WHAT IS BEING ASKED => Look through the data below for the line with "The height and width of the screenshot is (896, 1320)." and the line with "Click the split", then output those two and all lines in between, exactly as written.

[Collected data entries]
————

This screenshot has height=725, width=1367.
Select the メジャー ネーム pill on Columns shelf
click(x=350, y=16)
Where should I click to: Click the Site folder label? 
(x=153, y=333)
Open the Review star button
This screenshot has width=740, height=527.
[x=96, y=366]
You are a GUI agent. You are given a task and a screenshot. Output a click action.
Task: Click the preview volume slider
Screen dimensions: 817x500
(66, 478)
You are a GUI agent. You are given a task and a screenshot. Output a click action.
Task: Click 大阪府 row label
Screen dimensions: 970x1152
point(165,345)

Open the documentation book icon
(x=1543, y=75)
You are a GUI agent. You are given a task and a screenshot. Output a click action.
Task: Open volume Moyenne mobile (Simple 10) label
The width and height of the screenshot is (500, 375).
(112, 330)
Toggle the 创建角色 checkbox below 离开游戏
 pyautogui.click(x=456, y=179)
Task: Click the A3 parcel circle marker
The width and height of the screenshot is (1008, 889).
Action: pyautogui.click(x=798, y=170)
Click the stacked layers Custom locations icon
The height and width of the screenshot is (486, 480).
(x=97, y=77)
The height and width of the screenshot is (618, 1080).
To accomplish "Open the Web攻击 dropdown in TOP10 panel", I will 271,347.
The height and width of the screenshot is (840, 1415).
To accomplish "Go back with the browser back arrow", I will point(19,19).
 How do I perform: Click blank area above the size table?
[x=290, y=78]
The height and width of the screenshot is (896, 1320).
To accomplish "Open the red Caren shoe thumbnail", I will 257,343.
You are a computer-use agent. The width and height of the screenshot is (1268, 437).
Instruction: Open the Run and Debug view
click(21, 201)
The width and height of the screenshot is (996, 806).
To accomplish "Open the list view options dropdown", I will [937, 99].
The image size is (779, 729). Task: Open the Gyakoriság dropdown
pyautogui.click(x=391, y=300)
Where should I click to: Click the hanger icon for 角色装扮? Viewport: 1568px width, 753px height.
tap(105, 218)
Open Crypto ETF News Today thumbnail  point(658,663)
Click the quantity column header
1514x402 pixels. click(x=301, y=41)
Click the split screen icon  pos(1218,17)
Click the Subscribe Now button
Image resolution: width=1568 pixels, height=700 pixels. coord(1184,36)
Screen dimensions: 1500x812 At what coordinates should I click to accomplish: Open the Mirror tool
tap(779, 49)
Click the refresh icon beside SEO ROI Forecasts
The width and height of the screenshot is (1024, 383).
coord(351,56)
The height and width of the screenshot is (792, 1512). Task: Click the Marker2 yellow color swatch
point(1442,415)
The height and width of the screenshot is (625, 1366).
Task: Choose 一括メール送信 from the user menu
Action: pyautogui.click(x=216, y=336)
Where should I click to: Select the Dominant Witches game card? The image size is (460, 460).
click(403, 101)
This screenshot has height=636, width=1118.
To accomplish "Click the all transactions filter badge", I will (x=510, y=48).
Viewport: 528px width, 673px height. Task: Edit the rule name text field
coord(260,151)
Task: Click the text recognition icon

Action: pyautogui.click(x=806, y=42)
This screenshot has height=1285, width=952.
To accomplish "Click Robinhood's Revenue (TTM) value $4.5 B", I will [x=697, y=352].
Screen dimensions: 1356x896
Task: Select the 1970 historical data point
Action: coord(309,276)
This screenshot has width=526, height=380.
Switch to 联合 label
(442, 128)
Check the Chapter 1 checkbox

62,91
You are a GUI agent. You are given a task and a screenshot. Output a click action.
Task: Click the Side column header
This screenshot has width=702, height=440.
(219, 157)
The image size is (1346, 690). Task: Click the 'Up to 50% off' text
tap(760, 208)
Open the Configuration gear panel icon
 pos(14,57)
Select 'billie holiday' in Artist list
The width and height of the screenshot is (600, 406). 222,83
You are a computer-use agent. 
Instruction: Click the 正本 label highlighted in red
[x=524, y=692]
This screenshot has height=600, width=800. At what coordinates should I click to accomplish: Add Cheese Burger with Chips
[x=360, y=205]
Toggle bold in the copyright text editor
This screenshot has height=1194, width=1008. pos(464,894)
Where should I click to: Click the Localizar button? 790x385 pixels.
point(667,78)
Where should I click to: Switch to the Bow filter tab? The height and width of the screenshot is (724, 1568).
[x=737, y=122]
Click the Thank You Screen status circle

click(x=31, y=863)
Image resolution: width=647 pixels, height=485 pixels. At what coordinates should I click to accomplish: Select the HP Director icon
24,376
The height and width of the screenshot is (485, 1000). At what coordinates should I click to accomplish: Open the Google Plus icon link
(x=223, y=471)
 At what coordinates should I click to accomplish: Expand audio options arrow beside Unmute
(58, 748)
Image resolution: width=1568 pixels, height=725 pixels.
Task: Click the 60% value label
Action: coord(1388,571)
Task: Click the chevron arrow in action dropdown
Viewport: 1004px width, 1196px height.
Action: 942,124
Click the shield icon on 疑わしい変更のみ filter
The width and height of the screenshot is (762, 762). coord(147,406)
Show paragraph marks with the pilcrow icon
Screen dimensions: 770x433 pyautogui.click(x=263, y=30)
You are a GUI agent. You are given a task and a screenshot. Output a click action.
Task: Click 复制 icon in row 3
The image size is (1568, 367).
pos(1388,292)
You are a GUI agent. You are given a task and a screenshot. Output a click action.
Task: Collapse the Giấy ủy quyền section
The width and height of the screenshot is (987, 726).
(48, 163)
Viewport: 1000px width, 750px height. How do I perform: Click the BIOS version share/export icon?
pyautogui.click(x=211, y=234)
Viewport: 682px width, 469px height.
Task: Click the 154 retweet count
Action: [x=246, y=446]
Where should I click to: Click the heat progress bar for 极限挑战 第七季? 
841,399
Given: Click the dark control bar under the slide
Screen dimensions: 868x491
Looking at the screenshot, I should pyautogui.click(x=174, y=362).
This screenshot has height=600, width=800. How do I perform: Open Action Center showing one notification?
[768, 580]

————

WRITTEN REPLY =>
The height and width of the screenshot is (896, 1320).
To accomplish "Open the red Caren shoe thumbnail", I will 257,343.
You are a computer-use agent. The width and height of the screenshot is (1268, 437).
Instruction: Open the Run and Debug view
click(21, 201)
The width and height of the screenshot is (996, 806).
To accomplish "Open the list view options dropdown", I will [937, 99].
The image size is (779, 729). Task: Open the Gyakoriság dropdown
pyautogui.click(x=391, y=300)
Where should I click to: Click the hanger icon for 角色装扮? Viewport: 1568px width, 753px height.
tap(105, 218)
Open Crypto ETF News Today thumbnail  point(658,663)
Click the quantity column header
1514x402 pixels. click(x=301, y=41)
Click the split screen icon  pos(1218,17)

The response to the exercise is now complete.